*Texto fornecido*.
* * * *

Primeira mulher negra a assumir um cargo diretivo na história da instituição, Débora Jeffrey vê política de cotas como um passo, mas se preocupa com a permanência estudantil dos ingressantes
O início da trajetória na Unicamp foi como docente em 2009, quando ela foi a primeira mulher negra a entrar na Faculdade de educação; ela ainda foi a primeira negra a assumir uma chefia de departamento e a coordenação de um curso de Pedagogia (Rodrigo Zanotto)
A sociedade ainda tem grandes desafios a superar para promover a formação educacional de crianças, adolescentes e a democratização do acesso ao ensino superior. A opinião é da nova diretora da Faculdade de Educação da Universidade Estadual de Campinas (Unicamp), Débora Jeffrey, primeira mulher negra a assumir um cargo de direção em 48 anos de história de uma das principais instituições de ensino do país. Para ela, a política de cotas sociais é um passo, mas são necessárias ações para garantir a permanência desse aluno e também para ampliar a participação dentro da própria comunidade acadêmica.
“Nós temos unidades na Unicamp que não têm nenhum docente negro, isso é uma realidade”, afirmou Débora Jeffrey nessa entrevista concedida a convite do presidente-executivo do Correio Popular, Ítalo Hamilton Barioni. Ela abordou ainda a questão do racismo, discriminação e preconceito no meio educacional, além de outras temas atuais, como as propostas de escolas cívico-militares e a privatização da administração de escolas públicas.
A senhora é natural de qual cidade?
Sou daqui de Campinas. Não nascida, mas criada na Vila Padre Anchieta desde o início do conjunto habitacional. Família remanescente da Vila Pompeia, Vila Mimosa e que depois se muda para a Vila Padre Anchieta. Eu chego lá com 2 anos e fico até os 24 anos, mais ou menos. Sempre muito envolvida com Campinas, muito em função do meu pai, que tem um instituto de idiomas que está na Vila Industrial, mas já esteve no Centro.
A minha infância, adolescência e vida adulta foi esse processo de andar pela cidade, ver todas as transformações até me formar em Pedagogia, em 1999. Aí iniciei a carreira profissional e, por volta de 2004, me mudei para o interior de Goiás, em Porangatu, onde atuei na universidade estadual. Fiquei cinco anos fora. Saí de lá e fui para São José do Rio Preto, antes de voltar para Campinas.
Os seus estudos foram em escola pública?

* * * *

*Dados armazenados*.
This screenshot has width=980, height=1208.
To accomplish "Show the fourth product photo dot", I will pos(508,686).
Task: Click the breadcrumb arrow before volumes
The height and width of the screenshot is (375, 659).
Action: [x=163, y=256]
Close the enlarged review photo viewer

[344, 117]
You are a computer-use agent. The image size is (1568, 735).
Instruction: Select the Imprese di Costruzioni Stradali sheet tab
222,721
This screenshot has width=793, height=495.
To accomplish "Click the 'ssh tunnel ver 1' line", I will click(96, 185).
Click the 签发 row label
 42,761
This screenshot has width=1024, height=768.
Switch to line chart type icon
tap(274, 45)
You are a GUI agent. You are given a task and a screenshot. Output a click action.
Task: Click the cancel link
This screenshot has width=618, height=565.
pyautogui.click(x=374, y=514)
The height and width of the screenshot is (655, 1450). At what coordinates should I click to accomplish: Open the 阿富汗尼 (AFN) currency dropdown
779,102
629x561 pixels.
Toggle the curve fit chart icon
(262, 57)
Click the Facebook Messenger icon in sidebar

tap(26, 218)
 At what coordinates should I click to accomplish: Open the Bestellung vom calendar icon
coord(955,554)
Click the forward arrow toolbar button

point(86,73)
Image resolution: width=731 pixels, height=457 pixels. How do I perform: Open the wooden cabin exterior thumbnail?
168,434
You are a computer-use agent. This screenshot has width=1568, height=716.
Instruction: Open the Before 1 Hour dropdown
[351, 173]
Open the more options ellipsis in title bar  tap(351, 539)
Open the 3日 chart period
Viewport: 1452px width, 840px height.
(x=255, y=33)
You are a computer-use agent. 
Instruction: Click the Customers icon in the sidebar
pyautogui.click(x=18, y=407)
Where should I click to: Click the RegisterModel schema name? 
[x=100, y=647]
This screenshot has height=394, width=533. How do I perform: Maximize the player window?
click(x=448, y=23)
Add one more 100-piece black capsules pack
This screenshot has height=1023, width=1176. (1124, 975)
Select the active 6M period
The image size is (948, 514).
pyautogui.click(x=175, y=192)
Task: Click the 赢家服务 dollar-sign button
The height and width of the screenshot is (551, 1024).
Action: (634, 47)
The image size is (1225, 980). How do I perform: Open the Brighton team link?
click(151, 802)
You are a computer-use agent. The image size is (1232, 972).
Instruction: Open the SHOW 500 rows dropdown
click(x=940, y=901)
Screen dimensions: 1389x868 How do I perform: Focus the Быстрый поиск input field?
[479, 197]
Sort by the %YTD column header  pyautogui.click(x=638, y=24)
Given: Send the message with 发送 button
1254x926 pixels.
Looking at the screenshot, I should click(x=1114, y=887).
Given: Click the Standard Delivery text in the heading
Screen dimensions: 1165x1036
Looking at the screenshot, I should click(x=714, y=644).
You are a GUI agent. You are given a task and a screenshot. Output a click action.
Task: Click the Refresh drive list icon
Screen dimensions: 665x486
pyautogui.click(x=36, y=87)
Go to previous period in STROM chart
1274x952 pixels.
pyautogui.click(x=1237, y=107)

* * * *

*O que se pede*.
As afirmações abaixo concordam com o texto sobre Débora Jeffrey? Responda sim ou não a cada uma e cite, sem alterar, as palavras do texto que decidem.
(a) Débora Jeffrey nasceu em Campinas.
(b) Ela se formou em Pedagogia em 1999.
(c) Em Porangatu, ela atuou numa universidade federal.

*Resposta ao exercício*.
(a) Não: "Não nascida, mas criada na Vila Padre Anchieta desde o início do conjunto habitacional."
(b) Sim: "até me formar em Pedagogia, em 1999."
(c) Não: "onde atuei na universidade estadual."